So you're saying to shoot a .45 caliber bullet out of a .50 caliber barrel? I don't see how that will improve on accuracy?


----------



## Telum Pisces (Sep 27, 2007)

CurDog said:


> So you're saying to shoot a .45 caliber bullet out of a .50 caliber barrel? I don't see how that will improve on accuracy?
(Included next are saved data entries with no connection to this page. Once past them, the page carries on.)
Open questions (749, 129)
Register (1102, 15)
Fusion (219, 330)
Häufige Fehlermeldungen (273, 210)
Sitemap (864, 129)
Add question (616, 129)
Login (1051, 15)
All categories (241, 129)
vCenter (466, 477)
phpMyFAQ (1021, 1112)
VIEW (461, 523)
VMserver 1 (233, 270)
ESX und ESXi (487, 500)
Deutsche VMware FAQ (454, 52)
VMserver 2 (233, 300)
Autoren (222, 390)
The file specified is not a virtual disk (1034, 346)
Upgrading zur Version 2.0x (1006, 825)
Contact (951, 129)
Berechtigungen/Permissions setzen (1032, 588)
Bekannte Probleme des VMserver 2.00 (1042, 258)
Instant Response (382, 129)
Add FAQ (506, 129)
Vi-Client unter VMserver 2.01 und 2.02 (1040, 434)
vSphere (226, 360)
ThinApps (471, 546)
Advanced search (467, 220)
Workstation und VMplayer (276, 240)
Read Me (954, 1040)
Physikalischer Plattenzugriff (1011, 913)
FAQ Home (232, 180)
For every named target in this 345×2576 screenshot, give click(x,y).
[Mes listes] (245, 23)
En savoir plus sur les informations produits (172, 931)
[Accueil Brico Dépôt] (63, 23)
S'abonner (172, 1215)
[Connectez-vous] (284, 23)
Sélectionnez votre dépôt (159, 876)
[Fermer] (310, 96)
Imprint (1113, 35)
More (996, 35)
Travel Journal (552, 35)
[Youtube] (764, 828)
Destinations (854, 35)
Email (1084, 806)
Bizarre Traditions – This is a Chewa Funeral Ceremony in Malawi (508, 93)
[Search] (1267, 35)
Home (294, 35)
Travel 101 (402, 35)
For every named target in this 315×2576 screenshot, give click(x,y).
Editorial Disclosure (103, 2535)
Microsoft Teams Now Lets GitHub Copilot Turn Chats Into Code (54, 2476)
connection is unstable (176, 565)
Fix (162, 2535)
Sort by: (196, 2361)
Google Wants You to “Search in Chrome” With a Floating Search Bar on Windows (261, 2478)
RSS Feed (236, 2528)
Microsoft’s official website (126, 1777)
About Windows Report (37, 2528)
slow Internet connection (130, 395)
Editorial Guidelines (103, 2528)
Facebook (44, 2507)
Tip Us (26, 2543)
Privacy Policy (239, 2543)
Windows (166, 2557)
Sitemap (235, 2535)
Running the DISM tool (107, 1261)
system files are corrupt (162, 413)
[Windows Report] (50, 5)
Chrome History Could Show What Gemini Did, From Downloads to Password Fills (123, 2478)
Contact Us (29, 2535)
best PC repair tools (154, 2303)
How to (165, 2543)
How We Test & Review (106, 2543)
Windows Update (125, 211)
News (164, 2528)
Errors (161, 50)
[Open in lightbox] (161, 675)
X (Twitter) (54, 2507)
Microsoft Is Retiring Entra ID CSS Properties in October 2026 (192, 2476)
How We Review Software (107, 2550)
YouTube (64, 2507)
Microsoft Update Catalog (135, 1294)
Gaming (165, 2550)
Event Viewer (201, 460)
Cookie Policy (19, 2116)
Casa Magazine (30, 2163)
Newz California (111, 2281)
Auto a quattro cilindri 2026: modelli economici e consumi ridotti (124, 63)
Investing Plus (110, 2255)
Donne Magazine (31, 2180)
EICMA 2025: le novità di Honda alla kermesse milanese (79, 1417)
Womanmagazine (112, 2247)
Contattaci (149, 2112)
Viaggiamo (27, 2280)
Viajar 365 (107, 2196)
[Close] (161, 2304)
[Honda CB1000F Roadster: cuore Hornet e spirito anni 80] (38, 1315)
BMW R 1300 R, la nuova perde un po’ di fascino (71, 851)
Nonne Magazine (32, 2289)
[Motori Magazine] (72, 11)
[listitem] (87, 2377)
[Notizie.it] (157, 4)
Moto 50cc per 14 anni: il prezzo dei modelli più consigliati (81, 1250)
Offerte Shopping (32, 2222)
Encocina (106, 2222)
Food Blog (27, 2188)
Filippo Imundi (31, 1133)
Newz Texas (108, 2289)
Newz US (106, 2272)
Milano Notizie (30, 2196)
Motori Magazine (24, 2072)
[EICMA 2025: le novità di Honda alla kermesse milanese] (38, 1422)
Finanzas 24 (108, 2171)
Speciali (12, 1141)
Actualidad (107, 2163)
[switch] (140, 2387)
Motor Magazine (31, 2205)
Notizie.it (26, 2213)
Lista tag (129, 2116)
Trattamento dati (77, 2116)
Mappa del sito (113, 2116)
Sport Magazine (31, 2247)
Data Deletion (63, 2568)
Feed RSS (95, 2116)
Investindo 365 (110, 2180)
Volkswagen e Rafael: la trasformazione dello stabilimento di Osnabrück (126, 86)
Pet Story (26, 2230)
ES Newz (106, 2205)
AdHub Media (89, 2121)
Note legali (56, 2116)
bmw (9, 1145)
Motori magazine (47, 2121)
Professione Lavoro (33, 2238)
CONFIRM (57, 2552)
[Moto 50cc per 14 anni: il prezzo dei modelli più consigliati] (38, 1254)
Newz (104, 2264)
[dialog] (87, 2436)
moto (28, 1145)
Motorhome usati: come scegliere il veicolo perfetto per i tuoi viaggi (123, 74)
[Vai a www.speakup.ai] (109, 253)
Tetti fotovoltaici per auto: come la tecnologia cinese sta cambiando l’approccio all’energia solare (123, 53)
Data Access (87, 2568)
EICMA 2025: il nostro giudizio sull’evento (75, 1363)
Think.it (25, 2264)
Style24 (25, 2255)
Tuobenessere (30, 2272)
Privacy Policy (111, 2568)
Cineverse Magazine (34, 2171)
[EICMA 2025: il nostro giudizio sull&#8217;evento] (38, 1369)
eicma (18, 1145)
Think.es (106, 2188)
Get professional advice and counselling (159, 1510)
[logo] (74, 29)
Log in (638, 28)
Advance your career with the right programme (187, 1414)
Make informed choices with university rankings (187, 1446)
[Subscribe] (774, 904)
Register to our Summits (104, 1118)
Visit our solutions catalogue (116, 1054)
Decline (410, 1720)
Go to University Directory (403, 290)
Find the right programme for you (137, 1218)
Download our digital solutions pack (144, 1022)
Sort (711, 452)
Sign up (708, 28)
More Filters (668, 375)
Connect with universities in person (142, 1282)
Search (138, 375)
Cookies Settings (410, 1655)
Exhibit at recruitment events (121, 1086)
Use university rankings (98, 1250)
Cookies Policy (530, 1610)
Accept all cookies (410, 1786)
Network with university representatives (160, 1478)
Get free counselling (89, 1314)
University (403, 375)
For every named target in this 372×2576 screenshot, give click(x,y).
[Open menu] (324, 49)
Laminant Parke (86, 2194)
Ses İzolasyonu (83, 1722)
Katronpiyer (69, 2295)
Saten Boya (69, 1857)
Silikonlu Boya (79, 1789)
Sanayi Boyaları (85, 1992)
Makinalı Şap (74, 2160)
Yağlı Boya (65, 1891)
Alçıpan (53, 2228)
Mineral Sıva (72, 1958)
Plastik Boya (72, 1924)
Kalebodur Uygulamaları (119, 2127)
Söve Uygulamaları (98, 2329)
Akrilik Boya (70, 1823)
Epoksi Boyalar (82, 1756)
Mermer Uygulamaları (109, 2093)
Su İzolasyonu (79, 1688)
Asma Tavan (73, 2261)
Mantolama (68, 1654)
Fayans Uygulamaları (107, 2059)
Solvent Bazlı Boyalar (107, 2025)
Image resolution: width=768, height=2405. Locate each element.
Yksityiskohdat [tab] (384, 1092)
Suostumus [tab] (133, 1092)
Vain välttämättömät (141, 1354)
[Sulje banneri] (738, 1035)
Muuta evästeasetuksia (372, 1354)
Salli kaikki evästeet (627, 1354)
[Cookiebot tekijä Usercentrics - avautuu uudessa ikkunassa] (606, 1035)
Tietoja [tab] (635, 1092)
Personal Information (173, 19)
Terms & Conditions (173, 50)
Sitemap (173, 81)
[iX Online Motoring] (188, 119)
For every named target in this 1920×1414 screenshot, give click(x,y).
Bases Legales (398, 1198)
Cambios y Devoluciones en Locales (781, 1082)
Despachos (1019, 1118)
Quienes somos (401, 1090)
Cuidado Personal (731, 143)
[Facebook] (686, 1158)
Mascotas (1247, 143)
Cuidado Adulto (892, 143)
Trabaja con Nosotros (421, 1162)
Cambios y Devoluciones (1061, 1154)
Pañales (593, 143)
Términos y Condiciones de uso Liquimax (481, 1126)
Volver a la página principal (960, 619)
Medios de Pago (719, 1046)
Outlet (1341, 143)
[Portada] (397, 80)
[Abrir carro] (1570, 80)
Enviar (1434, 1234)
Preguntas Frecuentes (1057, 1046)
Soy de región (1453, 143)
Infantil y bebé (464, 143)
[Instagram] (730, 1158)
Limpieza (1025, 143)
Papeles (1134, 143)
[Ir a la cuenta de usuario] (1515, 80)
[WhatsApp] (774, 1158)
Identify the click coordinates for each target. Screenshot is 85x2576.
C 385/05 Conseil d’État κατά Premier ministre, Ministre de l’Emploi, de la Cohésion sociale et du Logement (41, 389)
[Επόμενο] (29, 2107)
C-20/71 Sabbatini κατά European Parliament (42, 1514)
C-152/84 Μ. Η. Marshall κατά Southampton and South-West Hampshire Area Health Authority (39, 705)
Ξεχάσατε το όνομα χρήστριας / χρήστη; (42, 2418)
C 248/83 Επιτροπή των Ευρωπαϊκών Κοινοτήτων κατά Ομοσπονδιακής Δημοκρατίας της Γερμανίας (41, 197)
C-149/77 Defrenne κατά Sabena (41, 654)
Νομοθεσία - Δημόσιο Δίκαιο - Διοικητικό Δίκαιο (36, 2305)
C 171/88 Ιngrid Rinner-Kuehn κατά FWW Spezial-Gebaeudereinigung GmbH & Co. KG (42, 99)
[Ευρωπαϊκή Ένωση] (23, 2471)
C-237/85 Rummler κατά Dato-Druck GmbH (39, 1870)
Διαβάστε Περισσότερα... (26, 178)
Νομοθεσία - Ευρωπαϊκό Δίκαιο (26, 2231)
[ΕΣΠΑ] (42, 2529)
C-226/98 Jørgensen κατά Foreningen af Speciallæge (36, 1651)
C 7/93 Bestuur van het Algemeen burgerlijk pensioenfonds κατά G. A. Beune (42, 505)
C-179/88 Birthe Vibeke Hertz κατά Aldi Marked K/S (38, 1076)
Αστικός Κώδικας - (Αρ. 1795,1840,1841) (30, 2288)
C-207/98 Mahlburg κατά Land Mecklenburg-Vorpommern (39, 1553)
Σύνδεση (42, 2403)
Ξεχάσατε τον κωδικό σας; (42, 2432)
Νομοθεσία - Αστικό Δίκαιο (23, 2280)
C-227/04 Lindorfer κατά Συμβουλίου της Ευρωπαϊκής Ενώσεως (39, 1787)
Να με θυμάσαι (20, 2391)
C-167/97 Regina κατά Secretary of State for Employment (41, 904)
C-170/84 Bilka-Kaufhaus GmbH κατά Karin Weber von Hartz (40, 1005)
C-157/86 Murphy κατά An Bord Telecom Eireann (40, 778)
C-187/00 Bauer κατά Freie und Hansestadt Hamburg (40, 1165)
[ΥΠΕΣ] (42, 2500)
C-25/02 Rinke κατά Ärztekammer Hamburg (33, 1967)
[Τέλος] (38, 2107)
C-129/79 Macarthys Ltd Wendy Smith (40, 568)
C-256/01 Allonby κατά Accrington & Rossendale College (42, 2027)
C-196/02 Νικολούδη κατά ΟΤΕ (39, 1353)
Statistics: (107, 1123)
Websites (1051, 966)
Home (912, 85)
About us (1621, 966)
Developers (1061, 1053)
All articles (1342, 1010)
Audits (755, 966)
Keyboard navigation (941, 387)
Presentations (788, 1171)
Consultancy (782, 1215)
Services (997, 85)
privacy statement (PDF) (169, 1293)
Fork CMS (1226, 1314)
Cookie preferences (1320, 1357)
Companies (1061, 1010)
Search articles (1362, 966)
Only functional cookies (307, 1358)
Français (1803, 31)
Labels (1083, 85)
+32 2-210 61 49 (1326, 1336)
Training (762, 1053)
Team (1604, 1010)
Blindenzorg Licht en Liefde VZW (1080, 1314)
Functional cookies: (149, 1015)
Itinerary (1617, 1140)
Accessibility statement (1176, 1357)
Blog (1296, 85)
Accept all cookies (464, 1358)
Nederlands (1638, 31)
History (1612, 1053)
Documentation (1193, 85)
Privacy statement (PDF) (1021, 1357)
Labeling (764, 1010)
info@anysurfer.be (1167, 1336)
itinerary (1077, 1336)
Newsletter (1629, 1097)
If you put a 50 cal bullet in a sabot, it ain't going down the barrel! Most ML rounds are .451 and fit into a sabot to make them .50 Cal.

This is what I use!

http://www.barnesbullets.com/muzzleloaders/expander-mz/

Took down elk sized animals just fine!!!


----------



## CurDog (Nov 14, 2010)

Seems like alot of extra effort to do what a ready made .50cal sabot/bullet does with half the effort. IDK but think I'll stick to the tried and true .50 powerbelts. g/l


----------



## Telum Pisces (Sep 27, 2007)

CurDog said:


> Seems like alot of extra effort to do what a ready made .50cal sabot/bullet does with half the effort. IDK but think I'll stick to the tried and true .50 powerbelts. g/l


Work what works best for you and your gun! ML's are finicky beasts! But typically getting a good round with a good tight fitting sabot can help in the accuracy department! If your gun shoots fine with PB and you are happy with the results, then stick with them.


----------



## Brandon_SPC2 (Aug 4, 2016)

CurDog said:


> So you're saying to shoot a .45 caliber bullet out of a .50 caliber barrel? I don't see how that will improve on accuracy?


It's just a 45 caliber bullet in a sabot. It's nothing new and has been out longer than I probably have been alive. Same concept with shotgun slugs. 

I think these have a BC of .210 and a full bore bullet of the same weight like Powerbelt Aerolites have a BC of .174. The 45 caliber bullet will retain velocity more over distance and be less effected to wind. But also I just don't like PBs because of the soft lead they use and are way over priced for ML bullets.


----------